Yolculuğumuz toplam 6,5 saat sürdü, El Nido’ya vardığımızda saat 15.00’di. Sonuçta sağ sağlim vardığımız Coron-El Nido yolculuğunun “maceralı” ve insana “bunu da yaşadım” dedirtecek bir deneyim olduğunu söyleyebiliriz.

Tekneden iner inmez çantalarımızı alıp El Nido sokaklarında dolaşmaya başladık. İlk izlenimlerimize göre burası Coron’a göre daha küçük ve daha derli toplu yerleşime sahip.

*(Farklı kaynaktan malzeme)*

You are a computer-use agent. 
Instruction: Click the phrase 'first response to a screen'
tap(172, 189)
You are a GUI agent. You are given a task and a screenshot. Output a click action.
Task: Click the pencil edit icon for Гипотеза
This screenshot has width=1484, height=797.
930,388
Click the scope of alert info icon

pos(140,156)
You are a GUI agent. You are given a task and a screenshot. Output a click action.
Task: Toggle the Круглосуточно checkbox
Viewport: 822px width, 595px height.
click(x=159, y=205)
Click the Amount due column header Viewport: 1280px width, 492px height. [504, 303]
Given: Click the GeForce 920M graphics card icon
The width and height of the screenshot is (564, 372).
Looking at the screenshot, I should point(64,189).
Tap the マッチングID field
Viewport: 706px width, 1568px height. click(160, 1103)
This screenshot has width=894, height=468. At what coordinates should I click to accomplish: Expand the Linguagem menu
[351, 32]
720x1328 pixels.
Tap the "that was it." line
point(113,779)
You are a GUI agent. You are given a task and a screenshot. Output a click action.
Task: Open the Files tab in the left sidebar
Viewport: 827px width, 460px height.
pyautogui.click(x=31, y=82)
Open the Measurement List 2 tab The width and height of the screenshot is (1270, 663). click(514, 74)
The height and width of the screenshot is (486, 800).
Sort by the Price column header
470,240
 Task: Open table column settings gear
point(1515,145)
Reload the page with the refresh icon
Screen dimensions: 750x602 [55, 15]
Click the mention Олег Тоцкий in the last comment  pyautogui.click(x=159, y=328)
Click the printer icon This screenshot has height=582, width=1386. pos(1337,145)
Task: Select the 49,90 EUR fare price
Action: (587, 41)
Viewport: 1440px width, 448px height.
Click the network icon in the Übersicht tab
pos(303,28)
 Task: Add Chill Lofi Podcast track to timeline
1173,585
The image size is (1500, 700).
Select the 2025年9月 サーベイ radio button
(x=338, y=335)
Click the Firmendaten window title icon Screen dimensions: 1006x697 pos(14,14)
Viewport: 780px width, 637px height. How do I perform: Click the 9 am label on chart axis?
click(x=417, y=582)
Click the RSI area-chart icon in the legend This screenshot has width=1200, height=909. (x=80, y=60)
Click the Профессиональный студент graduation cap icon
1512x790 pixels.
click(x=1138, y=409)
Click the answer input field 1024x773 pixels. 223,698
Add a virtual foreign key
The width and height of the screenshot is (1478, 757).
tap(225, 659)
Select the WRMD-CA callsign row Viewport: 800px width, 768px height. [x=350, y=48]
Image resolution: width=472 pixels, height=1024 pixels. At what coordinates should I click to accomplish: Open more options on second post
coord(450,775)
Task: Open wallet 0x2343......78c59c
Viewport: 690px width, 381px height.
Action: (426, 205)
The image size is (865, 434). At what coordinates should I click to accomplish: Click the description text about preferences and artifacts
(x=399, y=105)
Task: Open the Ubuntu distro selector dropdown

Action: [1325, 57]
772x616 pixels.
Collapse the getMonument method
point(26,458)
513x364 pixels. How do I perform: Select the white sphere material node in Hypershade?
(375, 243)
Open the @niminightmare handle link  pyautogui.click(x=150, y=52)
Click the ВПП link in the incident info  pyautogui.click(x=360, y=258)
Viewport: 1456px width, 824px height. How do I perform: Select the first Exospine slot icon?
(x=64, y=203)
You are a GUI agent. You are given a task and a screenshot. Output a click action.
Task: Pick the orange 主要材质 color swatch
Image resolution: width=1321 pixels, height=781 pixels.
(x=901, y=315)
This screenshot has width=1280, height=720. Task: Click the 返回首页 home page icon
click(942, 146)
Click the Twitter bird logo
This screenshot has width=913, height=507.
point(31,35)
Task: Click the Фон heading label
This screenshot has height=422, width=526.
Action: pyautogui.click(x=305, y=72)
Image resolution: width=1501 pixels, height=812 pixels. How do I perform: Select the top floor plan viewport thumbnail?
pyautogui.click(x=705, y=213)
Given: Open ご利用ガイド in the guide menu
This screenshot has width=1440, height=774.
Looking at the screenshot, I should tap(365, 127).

Ayrıca kesinlikle daha turistik ve dolayısıyla da daha pahalı. Otel fiyatları 2000 -5000 Peso arasında seyrediyor. Tek oda fiyatları bile min 800 Peso’dan başlıyor.


Uzun bir aramadan sonra limana yakın bir yerde bir guest house bulduk. Evinin odalarını tek tek kiraya veren ve mutfağını da kullandıran hoş bir aile; aynı zamanda tekne turu organizasyonu da yapıyorlar. Anlaşabilirsek birkaç gün burada kalmayı planlıyoruz.